New York State Court of Claims

New York State Court of Claims

PURCELL v. THE STATE OF NEW YORK, #2006-016-065, Claim No. 107359


Case Information

Claimant short name:
Footnote (claimant name) :

Footnote (defendant name) :

Third-party claimant(s):

Third-party defendant(s):

Claim number(s):
Motion number(s):

Cross-motion number(s):

Alan C. Marin
Claimant’s attorney:
Michael Purcell, Pro se
Defendant’s attorney:
Eliot Spitzer, Attorney GeneralBy: Dewey Lee, Esq., AAG
Third-party defendant’s attorney:

Signature date:
October 6, 2006
New York

Official citation:

Appellate results:

See also (multicaptioned case)

This decision follows the trial of the claim of Michael Purcell, who alleges that he became ill because of bacteria in the Otisville Correctional Facility water supply. Mr. Purcell further alleges that he received inadequate medical treatment for such condition.
Purcell testified that when he first arrived at Otisville in 1996, he was relatively healthy and had no medical problems. Then in 1997, he began to suffer from stomach pain that he described as acute. He was treated with various medications including Maalox, and underwent a number of diagnostic tests including sonograms, the results of which were negative. Claimant explained that as his symptoms continued, “I’d wake up in the middle of the night and the pain would be so . . . terrible, I couldn’t go back to sleep and I’d just be sitting up there rocking, and . . . I didn’t know what to do . . . the . . . medical department said they couldn’t do [anything] for me . . .”
Claimant recalled that at some point, he “learned that there was something wrong with the water, that they had found worms . . . I started reading this memorandum they had on the board about [the bacterium H. pylori].” He then returned to sick call to report that his symptoms were the same as those described in the memo and as a result, he was given a test for H. pylori, which he said came back positive, with a 1.99 reading.
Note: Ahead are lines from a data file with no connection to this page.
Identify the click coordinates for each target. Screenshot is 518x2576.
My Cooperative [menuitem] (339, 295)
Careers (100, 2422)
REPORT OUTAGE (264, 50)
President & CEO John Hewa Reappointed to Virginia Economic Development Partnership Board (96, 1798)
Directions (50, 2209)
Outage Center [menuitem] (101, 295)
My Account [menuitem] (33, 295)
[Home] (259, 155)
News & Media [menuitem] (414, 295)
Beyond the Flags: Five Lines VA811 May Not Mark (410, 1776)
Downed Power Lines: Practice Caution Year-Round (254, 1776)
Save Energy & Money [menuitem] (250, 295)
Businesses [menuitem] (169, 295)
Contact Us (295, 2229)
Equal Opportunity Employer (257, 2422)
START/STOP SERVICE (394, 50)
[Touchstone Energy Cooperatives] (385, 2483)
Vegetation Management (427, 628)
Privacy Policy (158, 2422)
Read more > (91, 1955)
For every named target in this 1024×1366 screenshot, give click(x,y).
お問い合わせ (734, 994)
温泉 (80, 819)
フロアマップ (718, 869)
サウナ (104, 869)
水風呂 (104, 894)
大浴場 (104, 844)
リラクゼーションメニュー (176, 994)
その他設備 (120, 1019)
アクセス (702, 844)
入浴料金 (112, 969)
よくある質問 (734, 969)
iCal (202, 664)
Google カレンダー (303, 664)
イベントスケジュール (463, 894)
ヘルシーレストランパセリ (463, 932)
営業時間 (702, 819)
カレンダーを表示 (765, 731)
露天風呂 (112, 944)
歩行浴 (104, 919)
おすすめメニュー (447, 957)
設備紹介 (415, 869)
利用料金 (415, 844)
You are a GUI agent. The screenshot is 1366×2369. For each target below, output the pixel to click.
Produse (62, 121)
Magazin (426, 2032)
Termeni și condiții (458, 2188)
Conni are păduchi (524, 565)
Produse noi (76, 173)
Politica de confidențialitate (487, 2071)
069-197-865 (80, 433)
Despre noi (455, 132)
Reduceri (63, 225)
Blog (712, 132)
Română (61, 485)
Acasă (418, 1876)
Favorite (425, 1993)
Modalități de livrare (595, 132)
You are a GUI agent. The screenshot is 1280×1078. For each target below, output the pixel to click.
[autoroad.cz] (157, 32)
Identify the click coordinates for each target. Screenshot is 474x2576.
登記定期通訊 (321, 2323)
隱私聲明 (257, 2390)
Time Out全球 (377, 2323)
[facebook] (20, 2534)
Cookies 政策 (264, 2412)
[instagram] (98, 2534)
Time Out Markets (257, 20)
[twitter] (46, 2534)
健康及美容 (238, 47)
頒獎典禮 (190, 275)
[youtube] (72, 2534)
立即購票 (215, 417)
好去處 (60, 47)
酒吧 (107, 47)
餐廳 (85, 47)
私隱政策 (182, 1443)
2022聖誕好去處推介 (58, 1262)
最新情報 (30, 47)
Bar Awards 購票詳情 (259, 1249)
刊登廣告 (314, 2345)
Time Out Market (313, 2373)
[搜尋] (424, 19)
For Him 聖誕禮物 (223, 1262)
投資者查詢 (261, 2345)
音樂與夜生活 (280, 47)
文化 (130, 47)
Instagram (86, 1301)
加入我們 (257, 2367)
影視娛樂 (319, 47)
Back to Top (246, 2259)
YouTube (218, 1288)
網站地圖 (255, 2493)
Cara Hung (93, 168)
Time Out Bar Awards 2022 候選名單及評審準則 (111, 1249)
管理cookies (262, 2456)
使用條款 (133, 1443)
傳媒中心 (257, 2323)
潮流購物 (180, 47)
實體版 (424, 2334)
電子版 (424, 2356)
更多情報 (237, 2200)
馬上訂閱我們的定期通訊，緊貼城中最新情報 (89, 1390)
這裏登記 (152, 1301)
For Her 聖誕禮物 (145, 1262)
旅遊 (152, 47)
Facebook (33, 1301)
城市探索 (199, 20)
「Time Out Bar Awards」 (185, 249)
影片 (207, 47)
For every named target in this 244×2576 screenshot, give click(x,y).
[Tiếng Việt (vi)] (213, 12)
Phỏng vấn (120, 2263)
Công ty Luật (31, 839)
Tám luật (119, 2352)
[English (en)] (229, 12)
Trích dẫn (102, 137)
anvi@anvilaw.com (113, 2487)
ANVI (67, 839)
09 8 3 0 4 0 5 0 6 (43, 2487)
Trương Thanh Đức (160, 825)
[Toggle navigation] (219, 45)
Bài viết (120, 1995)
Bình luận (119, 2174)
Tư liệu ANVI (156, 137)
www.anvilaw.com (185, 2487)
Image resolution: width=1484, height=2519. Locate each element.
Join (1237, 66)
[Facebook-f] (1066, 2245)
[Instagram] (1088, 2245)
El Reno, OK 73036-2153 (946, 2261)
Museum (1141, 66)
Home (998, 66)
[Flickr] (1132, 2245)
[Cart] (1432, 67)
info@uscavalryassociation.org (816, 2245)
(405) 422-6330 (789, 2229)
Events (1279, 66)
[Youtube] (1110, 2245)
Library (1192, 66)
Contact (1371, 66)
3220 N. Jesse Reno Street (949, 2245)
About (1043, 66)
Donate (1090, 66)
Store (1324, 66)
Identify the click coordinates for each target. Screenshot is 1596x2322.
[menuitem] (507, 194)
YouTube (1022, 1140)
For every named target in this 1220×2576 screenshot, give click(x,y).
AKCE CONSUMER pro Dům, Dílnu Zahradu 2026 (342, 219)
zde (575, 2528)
Purcell testified that he was then put through a “ten day protocol” in which he was given antibiotics and other medications, but after ten days, saw no improvement in his condition. At that point, he submitted a grievance because, according to claimant, “they knew there was something wrong with the water a long time ago because they had brought in some tankers and they had talked about the red worms in the water . . .” The Superintendent’s response was as follows: “Grievant is receiving proper medical care at Otisville . . . Facility water is tested monthly at random areas . . . Test results show water is safe for human consumption . . .” See claimant’s exhibit 1.
Claimant then appealed the decision to the Central Office Review Committee, which “[upheld] the determination of the Superintendent . . . CORC notes that the grievant has been evaluated in the past for similar complaints as far back as 1998. Contrary to the [grievant’s] assertions, CORC has not been presented with sufficient evidence that the grievant contracted H. pylori from the water system at Otisville Correctional Facility . . .” Id.
* * *
Aside from Purcell’s own view, he presented no evidence as to contamination of the Otisville Correctional Facility Water supply. Nor did he present expert medical/scientific testimony as to what brings about a positive test result for H. pylori, or what symptoms, if any, are caused by such bacterium. As to his claim alleging inadequate medical treatment, in order to prevail, he would be required to present expert testimony that there was a deviation from accepted standards of medical care which proximately caused him injury, which he failed to do. See, e.g., Lyons v McCauley, 252 AD2d 516, 675 NYS2d 375 (2d Dept 1998), lv denied 92 NY2d 814, 681 NYS2d 475 (1998). For the foregoing reasons, claim no. 107359 is dismissed.

October 6, 2006
New York, New York

Judge of the Court of Claims

  1. [1]Claimant submitted medical records (exhibit 1) which include laboratory reports for four H. pylori tests. Such records indicate that a result of less than .89 units is negative, .89 to .99 units is “equivocal,” and greater than .99 units is positive. A December 5, 2001 result was 1.99 units; a February 20, 2002 result was 1.48 units; an October 16, 2002 result was 1.00 units; and an April 2, 2003 result was .83 units.